**Directive:** Format the lines of the entries as a JSON list of strings, one string per line with blank lines omitted, covering the lines from the one holding "Task: Select the B12 (Cobalamin) entry" through the end of the entries, inclusive. Leave the pictures out of the list.
+ + + +
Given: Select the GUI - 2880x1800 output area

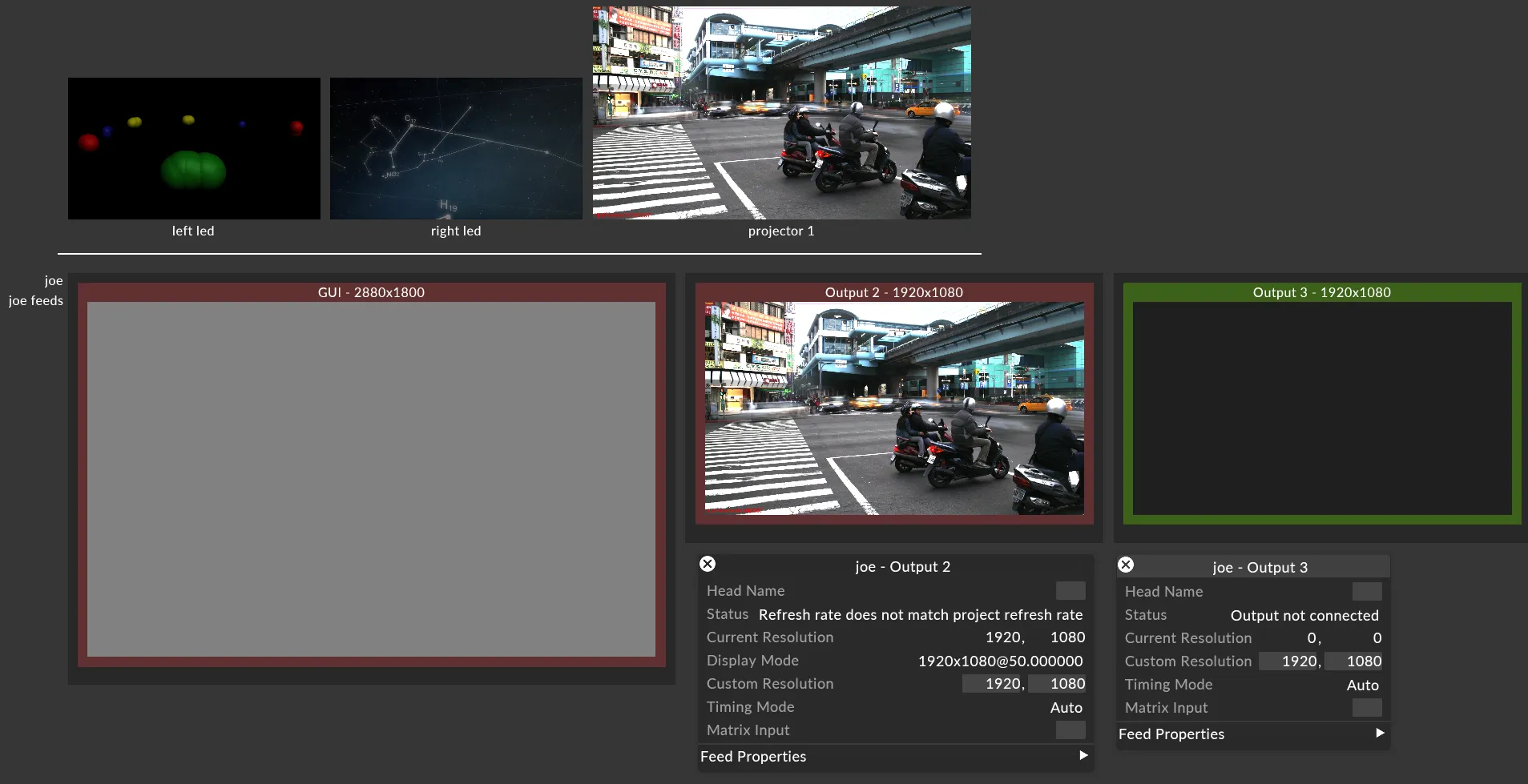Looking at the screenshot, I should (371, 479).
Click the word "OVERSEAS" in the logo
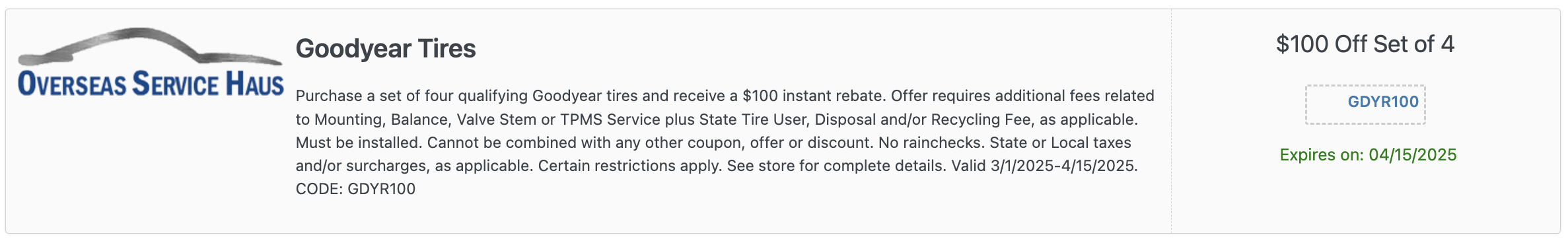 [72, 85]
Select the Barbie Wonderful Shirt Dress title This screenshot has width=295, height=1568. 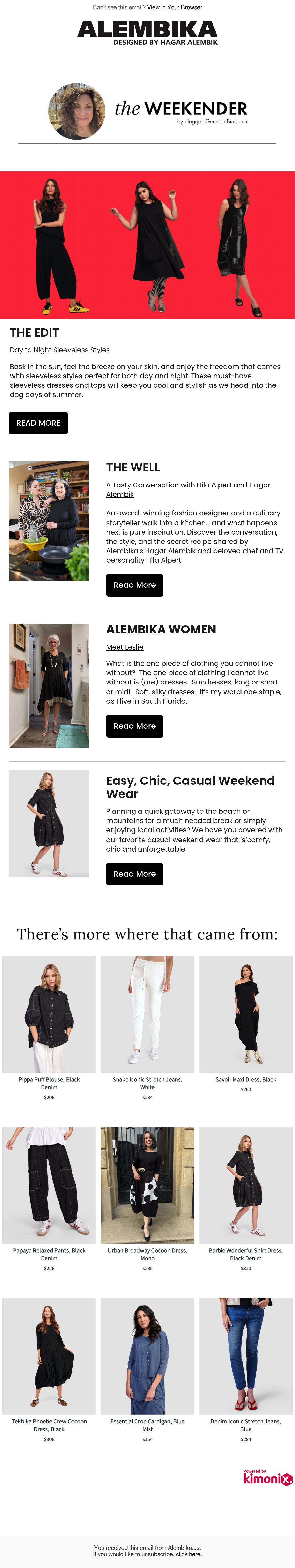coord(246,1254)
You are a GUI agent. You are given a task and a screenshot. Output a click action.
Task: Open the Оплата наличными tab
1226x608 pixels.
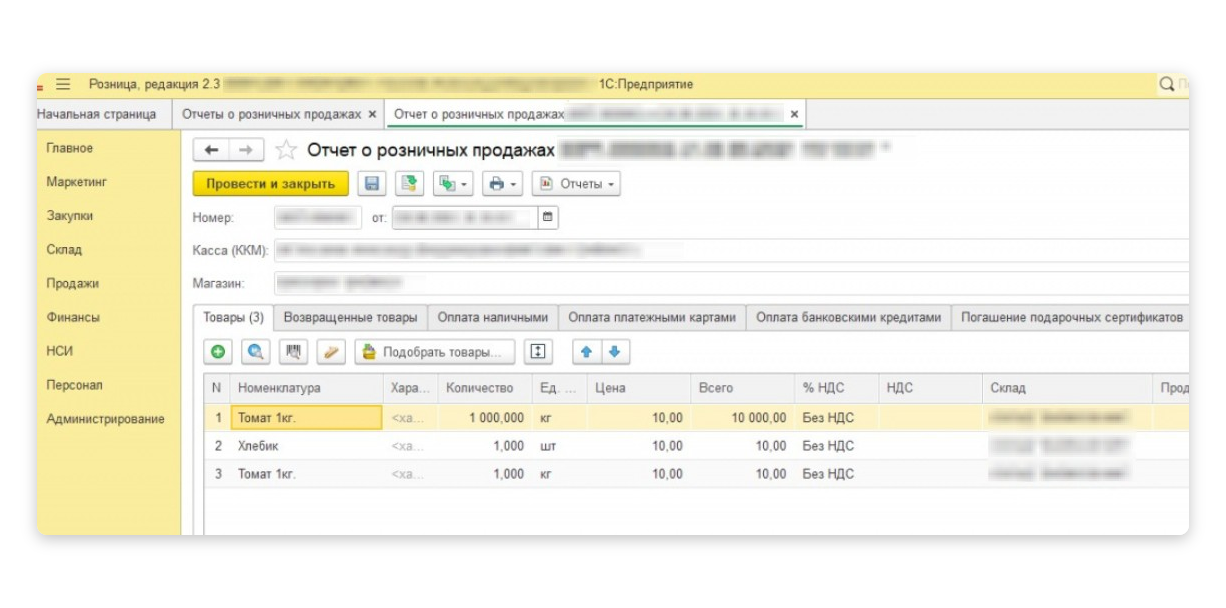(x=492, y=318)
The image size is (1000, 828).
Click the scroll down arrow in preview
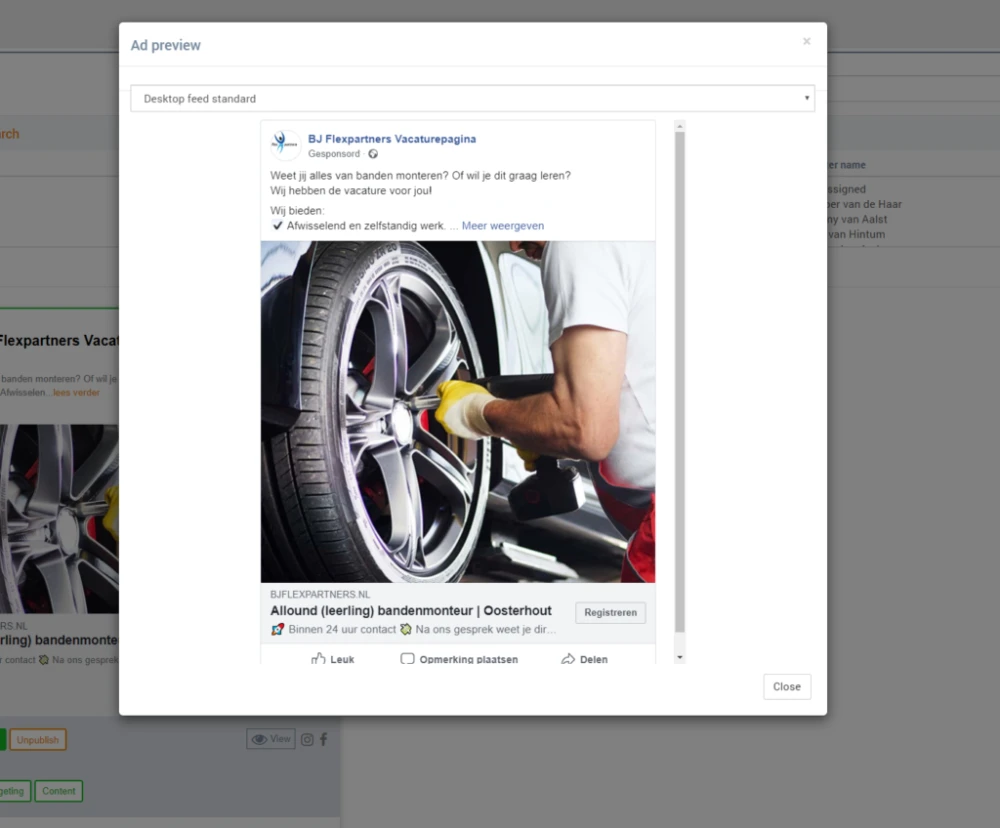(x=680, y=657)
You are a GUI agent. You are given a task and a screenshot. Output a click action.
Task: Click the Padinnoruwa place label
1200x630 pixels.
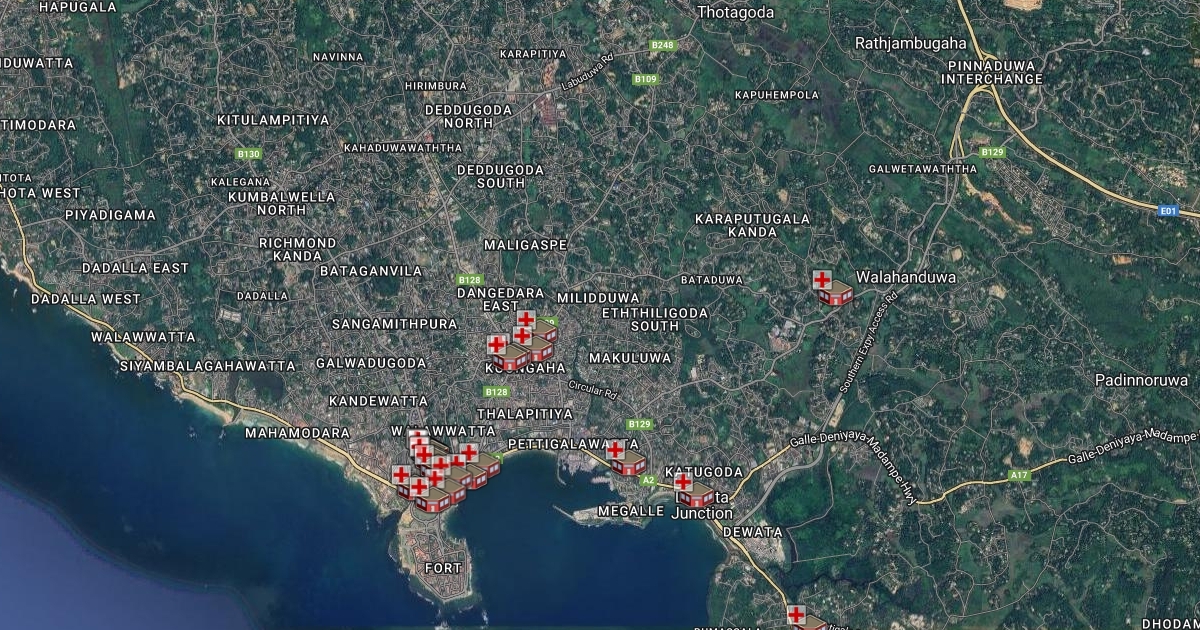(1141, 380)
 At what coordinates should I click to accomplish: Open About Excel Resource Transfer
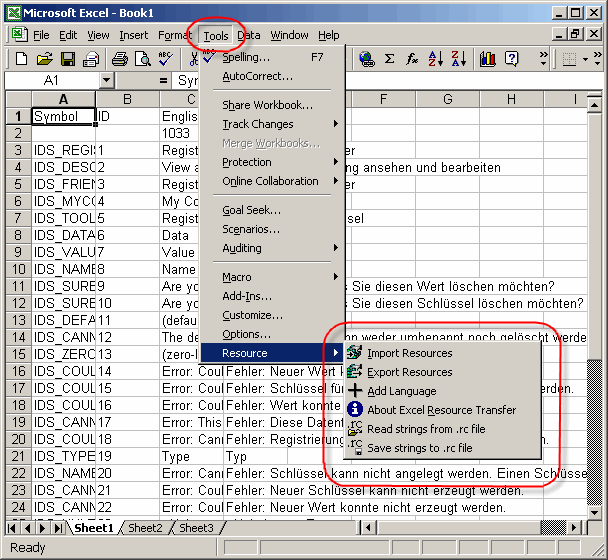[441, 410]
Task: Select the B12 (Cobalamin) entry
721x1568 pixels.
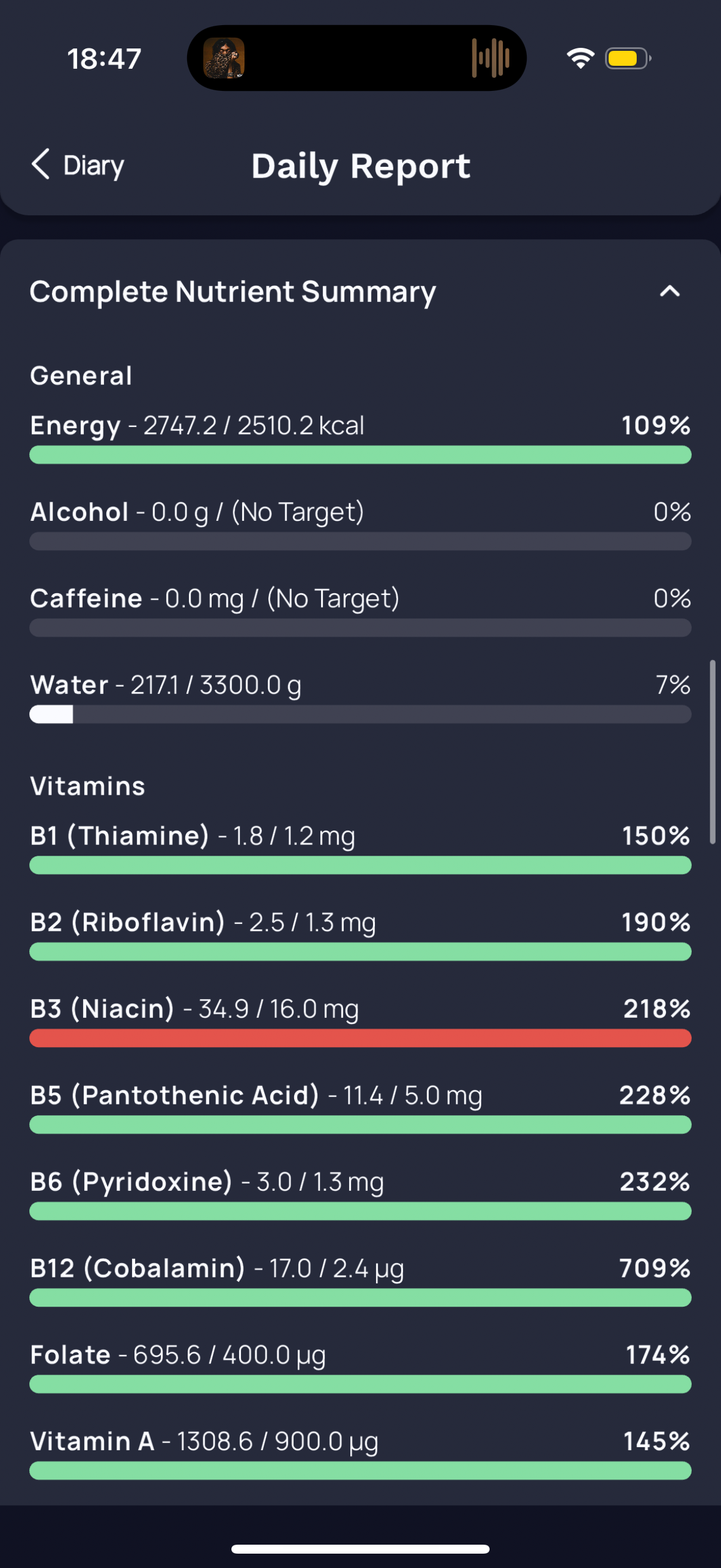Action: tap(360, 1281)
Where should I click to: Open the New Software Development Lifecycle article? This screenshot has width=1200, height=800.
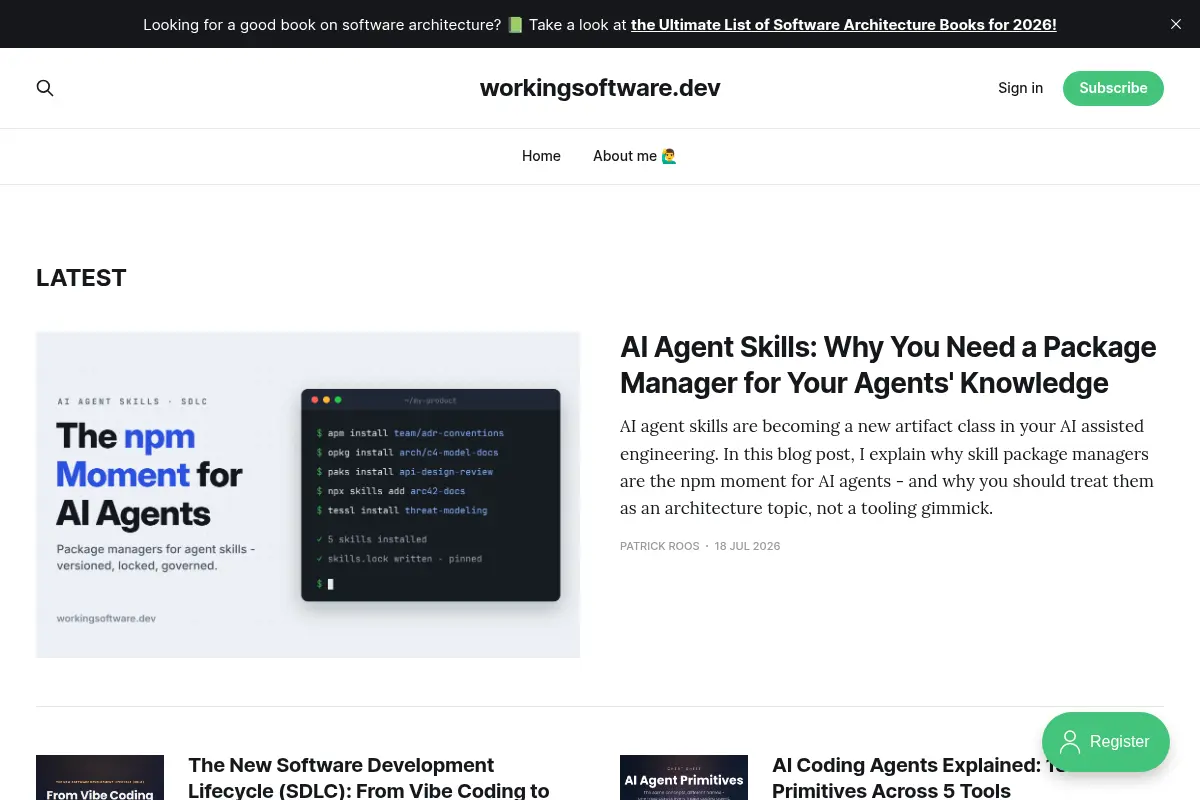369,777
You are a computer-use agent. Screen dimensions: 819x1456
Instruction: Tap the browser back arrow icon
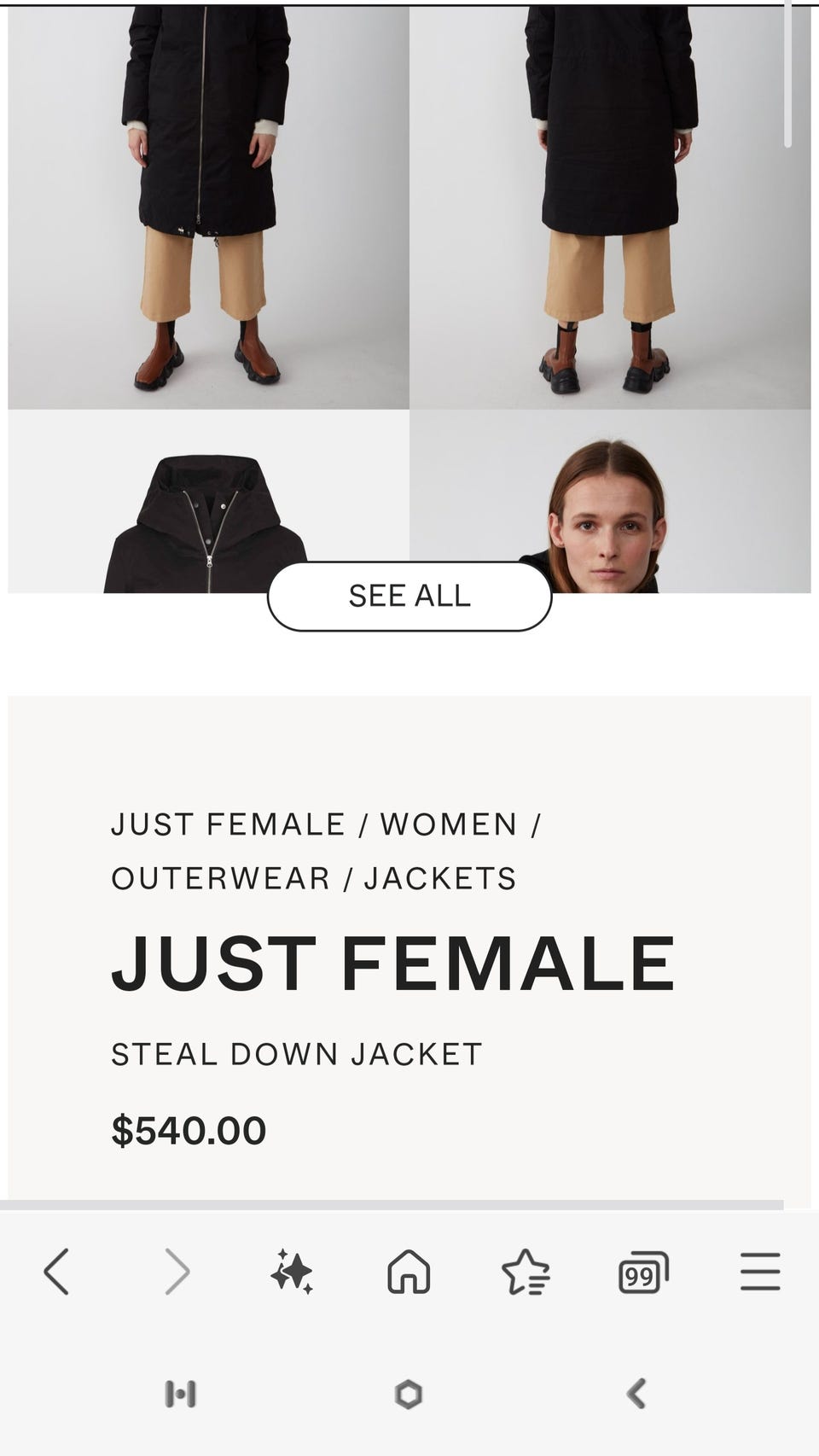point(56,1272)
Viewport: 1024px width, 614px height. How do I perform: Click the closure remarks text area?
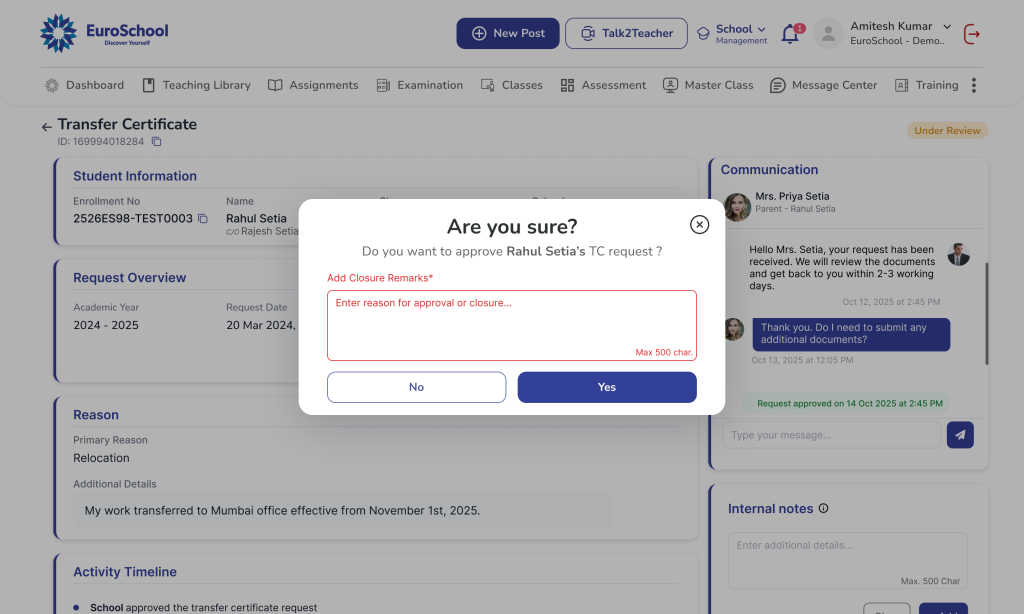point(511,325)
+ + + +
**Final result:**
[
  "Task: Select the B12 (Cobalamin) entry",
  "721x1568 pixels.",
  "Action: tap(360, 1281)",
  "Where should I click to: Open the New Software Development Lifecycle article? This screenshot has width=1200, height=800.",
  "369,777",
  "You are a computer-use agent. Screen dimensions: 819x1456",
  "Instruction: Tap the browser back arrow icon",
  "point(56,1272)",
  "Viewport: 1024px width, 614px height. How do I perform: Click the closure remarks text area?",
  "point(511,325)"
]